According to Site Selection magazine’s annual Governor’s Cup, Michigan ranked fourth in the country for the number of new major corporate facilities and expansions last year. The report tallies the number of “new corporate facility projects with significant impact.”

Michigan had 337 qualified projects last year, up from just 85 in 2011. The figures do not include retail, government, school or hospital projects. New buildings and expansions must meet at least one of these criteria: invest $1 million or more, create at least 50 new jobs or add at least 20,000 square feet of new floor area. About half of Michigan’s projects were expanded manufacturing facilities.

Michigan is driving forward

In the region covered by Northern Lakes Economic Alliance, a partner of Michigan State University Extension, of Antrim, Charlevoix, Cheboygan and Emmet Counties, several major projects were completed last year including an expansion at Circuit Controls Corporation in Bear Creek Township, Precision Edge’s new facility in Boyne City, an expansion at DCL Inc. in Charlevoix, ACAT Global’s relocation and investment in Marion Township, an expansion at Petoskey Plastics’ manufacturing facility in Petoskey, an expansion at Short’s Brewing facility in Elk Rapids, investment in equipment and a new testing range at Central Lake’s Armor Express and Moran Iron Works’ expansion at their main facility in Cheboygan County.

“Once again, the nation is taking notice of the bold reforms now driving Michigan forward. More companies are choosing to grow their futures in Michigan and that is reinforcing our well-earned reputation as America’s comeback state,” Gov.
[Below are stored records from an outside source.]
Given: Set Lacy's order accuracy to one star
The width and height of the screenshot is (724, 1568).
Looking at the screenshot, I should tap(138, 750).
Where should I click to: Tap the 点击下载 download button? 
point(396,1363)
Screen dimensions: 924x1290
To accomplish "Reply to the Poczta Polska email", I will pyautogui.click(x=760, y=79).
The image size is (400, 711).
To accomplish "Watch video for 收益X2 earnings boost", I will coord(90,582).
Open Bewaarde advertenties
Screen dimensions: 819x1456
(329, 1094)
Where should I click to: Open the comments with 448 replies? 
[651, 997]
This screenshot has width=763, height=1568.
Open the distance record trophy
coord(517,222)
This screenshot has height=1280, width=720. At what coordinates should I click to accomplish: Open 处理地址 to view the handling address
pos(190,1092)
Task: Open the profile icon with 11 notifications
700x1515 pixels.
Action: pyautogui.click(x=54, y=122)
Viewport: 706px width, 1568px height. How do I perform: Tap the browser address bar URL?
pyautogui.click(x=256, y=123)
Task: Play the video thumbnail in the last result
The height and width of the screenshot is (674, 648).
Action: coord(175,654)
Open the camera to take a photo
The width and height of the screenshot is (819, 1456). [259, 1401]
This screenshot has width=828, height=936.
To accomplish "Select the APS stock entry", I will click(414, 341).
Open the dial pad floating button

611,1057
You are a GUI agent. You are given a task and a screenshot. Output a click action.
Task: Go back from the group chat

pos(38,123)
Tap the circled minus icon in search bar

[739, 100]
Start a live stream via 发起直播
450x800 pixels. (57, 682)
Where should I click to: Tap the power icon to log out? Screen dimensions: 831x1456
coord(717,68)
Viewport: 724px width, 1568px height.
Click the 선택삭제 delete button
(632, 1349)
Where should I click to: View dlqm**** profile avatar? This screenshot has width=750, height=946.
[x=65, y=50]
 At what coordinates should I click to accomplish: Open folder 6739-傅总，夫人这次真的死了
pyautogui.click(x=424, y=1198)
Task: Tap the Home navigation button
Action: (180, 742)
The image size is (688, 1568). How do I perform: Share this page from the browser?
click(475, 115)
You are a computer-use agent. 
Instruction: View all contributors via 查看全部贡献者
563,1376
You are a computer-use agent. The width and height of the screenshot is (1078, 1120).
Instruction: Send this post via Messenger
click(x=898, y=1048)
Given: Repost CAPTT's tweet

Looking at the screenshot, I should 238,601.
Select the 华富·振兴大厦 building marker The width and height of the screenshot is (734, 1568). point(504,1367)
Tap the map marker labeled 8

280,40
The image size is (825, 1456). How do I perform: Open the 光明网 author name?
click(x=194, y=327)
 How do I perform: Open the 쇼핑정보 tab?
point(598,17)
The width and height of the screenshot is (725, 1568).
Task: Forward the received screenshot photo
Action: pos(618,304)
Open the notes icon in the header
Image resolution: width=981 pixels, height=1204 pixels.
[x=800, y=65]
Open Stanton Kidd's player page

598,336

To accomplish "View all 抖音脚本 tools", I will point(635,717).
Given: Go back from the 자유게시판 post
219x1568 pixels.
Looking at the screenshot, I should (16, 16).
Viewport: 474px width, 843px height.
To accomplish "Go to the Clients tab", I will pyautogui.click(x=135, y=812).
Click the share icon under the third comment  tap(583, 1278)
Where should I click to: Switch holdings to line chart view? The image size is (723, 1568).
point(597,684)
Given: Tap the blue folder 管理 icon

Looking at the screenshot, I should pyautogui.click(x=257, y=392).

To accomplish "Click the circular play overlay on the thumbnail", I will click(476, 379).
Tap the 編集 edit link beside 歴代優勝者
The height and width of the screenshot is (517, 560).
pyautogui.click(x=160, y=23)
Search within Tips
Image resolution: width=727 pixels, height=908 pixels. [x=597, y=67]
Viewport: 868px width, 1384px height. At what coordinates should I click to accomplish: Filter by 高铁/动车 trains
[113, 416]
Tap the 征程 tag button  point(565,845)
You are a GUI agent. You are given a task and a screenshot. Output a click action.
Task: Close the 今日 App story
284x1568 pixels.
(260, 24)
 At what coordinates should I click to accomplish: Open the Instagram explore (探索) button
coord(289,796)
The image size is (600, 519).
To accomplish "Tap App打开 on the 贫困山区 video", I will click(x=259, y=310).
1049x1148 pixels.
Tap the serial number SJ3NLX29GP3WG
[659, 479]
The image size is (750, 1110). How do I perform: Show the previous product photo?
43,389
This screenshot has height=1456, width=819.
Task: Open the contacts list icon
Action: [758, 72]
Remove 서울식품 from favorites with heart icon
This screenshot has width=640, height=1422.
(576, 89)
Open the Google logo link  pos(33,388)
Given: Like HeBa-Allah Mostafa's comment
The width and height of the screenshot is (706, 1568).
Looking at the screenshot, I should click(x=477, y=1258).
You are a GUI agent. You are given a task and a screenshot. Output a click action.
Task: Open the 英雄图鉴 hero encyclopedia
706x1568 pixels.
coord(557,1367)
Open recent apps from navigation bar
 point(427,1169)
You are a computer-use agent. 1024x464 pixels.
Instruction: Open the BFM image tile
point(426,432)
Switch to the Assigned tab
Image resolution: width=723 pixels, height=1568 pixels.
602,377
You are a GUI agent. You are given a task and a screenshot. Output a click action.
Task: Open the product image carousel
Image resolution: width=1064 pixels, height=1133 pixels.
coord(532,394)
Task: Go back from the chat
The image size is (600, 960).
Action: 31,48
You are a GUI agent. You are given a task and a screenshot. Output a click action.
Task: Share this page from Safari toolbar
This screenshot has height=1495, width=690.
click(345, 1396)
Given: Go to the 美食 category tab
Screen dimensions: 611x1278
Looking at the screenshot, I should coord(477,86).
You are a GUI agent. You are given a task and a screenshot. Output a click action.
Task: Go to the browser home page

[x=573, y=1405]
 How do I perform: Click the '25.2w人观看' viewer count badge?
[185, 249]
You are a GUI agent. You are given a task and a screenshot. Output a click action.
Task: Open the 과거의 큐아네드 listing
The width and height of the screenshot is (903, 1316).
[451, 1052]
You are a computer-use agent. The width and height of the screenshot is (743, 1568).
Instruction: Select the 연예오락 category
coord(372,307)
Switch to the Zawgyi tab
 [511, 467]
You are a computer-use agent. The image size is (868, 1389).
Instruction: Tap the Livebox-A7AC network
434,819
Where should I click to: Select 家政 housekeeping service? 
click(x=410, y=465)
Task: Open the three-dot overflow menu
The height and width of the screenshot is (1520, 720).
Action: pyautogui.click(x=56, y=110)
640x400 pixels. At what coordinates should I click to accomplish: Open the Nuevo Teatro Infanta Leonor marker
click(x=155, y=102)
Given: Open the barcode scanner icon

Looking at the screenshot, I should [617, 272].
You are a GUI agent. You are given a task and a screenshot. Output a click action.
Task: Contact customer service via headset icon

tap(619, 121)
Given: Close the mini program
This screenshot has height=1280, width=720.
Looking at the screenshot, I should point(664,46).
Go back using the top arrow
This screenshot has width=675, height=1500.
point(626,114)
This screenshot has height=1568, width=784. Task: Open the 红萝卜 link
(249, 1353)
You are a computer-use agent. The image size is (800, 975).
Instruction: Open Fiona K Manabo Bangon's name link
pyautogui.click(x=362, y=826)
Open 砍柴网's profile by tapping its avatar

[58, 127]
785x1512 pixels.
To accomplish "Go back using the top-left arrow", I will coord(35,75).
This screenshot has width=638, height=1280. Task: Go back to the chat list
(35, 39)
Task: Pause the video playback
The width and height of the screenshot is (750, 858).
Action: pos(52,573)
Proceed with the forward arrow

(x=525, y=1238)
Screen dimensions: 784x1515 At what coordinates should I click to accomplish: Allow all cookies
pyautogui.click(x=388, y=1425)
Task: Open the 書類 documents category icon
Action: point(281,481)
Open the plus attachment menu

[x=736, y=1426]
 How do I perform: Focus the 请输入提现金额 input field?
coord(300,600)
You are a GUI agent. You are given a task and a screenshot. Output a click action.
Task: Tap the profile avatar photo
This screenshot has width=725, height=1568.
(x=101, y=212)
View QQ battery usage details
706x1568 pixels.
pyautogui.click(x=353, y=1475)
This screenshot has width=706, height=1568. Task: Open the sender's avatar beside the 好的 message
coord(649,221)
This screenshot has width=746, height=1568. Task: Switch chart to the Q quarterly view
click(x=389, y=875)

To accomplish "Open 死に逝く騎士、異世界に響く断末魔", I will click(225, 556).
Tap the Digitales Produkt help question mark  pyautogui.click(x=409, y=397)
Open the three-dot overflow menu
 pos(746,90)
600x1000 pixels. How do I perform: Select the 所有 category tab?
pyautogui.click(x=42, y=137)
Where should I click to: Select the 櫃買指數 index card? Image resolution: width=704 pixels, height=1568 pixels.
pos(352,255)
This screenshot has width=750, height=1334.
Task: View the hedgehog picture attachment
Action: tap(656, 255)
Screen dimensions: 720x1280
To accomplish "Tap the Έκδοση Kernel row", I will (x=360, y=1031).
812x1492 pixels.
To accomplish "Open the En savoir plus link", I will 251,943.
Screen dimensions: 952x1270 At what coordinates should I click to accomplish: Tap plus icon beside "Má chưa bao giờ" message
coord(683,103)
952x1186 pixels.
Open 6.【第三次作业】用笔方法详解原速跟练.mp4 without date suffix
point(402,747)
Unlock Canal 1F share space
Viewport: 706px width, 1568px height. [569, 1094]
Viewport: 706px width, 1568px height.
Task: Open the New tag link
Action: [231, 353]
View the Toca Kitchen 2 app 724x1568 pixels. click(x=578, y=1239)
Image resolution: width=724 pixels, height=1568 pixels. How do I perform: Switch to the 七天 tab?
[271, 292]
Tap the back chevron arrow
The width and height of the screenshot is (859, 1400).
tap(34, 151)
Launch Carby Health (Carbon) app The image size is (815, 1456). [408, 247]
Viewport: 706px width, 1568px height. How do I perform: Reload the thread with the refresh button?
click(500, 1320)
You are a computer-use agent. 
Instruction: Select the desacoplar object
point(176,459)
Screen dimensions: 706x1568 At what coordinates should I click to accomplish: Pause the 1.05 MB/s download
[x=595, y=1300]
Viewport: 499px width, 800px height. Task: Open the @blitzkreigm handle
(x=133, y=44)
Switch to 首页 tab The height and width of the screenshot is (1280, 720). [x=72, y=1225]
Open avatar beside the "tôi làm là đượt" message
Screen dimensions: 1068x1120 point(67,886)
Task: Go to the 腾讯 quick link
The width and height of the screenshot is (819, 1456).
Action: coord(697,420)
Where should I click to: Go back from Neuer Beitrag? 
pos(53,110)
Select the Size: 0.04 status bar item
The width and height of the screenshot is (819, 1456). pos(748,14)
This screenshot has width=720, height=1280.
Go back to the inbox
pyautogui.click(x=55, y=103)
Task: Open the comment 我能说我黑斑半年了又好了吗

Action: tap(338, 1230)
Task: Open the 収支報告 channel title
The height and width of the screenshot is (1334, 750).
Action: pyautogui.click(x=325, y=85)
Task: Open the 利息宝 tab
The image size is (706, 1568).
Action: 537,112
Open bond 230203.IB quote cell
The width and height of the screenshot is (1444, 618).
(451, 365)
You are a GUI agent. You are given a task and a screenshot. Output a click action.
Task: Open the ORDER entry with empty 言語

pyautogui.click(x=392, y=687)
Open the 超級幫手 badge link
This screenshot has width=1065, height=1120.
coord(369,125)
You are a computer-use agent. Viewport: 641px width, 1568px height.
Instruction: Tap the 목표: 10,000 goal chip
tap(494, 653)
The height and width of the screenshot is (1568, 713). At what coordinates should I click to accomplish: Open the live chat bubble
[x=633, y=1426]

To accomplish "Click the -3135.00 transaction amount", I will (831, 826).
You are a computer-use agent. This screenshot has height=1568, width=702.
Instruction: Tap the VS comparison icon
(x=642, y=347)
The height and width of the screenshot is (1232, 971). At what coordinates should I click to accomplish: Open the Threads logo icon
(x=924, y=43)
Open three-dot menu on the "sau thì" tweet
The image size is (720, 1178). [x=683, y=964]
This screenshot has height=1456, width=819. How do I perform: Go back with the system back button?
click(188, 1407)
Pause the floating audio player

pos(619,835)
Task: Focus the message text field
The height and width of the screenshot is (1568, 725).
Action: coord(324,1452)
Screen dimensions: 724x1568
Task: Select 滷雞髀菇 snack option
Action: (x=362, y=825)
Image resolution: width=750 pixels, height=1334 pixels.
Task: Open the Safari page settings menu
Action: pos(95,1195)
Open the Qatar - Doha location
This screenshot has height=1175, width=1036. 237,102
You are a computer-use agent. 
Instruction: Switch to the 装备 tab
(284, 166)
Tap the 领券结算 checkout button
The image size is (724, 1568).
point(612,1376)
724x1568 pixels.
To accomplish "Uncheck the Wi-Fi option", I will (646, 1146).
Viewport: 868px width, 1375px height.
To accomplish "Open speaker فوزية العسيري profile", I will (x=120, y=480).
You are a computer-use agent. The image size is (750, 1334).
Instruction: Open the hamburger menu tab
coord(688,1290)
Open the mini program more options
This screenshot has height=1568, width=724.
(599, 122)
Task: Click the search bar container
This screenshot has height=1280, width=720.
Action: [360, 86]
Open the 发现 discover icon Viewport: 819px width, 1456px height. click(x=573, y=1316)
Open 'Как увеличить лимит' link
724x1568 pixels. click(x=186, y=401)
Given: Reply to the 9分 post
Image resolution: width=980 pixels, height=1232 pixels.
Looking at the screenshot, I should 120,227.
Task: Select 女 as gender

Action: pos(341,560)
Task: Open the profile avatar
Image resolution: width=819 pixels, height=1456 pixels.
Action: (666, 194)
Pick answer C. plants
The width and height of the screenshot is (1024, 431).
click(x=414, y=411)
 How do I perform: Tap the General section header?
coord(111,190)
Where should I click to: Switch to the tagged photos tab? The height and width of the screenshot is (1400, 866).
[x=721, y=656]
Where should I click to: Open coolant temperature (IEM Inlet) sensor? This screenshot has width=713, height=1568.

Rick Snyder said in a statement. “The best way to boost our state’s economy and improve the quality of life for all is to create an environment that encourages business investment, job growth and innovation.”

The ranking sends a message of Michigan’s “highly competitive business climate,” said Michael Finney, president and CEO of the Michigan Economic Development Corp. “In the last two years, we have greatly improved Michigan’s business climate and infrastructure, making it easier for businesses to find new paths to prosperity, and our changes are paying off,” he said in a statement.